Listening to their answers, I was struck by how universal human wishes truly are—no matter where we live.
During the year-end broadcast of the Times Square countdown, reporters were interviewing people who had gathered there.
Just as in Japan, when interviewers asked, “What kind of year do you hope it will be?”, people spoke of modest yet essential wishes—health, peace, success in their studies.
Human wishes are the same, East or West.
My own wishes are not very different from theirs: to stay healthy, to see a peaceful world, and to have my work go well—something that ultimately leads to the well-being of my patients.
There are, of course, more specific hopes.
But at this stage of life, I already know what needs to be done to achieve most of them.
As long as I continue making the effort to act accordingly, they are within reach.
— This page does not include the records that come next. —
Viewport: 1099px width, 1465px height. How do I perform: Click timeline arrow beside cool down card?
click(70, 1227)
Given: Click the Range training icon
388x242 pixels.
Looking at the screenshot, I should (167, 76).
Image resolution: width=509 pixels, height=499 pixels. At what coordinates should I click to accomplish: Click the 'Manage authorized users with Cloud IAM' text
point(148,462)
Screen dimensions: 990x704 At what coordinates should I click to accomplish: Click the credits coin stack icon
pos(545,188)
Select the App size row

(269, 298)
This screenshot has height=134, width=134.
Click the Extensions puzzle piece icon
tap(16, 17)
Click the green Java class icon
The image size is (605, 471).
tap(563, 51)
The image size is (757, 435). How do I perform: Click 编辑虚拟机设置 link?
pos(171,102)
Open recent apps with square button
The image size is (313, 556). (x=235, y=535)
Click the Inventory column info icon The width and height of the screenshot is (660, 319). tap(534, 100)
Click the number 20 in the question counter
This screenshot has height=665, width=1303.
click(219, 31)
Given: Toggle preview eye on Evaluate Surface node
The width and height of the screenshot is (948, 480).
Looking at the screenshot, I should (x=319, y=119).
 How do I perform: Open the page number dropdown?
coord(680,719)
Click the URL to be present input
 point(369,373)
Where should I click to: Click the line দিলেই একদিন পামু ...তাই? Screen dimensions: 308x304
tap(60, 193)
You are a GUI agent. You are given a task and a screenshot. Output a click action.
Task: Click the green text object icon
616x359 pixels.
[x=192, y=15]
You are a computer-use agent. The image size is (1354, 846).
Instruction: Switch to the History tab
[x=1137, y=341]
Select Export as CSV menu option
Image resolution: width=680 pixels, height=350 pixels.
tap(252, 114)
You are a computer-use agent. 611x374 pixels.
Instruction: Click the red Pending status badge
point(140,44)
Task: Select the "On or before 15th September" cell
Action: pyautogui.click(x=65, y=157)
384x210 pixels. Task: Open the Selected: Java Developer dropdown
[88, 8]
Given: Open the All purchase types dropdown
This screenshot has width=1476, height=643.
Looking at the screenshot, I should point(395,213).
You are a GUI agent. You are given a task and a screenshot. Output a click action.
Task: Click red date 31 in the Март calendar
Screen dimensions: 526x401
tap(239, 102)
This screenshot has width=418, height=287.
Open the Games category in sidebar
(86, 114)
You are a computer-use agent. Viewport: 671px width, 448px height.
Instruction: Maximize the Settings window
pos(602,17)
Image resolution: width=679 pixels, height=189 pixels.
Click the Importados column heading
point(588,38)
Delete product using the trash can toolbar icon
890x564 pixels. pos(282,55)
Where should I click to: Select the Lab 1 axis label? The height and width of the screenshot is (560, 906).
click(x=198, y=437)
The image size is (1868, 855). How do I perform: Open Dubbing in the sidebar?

In the end, it all comes back to one thing: maintaining both physical and mental health.
This year, I turn 63.
Some time has passed since I reached the age traditionally described as the time when one truly learns to listen. Only now do I feel that I am beginning, little by little, to understand what others are really trying to say.
Immersed in the noise and chaos of New York, this realization becomes even clearer.
Being swept up in a world where an extraordinary diversity of people move freely and independently, I cannot help but feel that human entropy is truly limitless, never coming to a stop.
If that is the case, then trying to place restraints on human behavior is, from the outset, an impossible task.
Seen from this perspective, I am reminded of just how restrained and self-controlled the Japanese way of life truly is.
I am grateful to have been raised as a Japanese person, and as one, I hope to continue growing—still and always, until the very end of my life.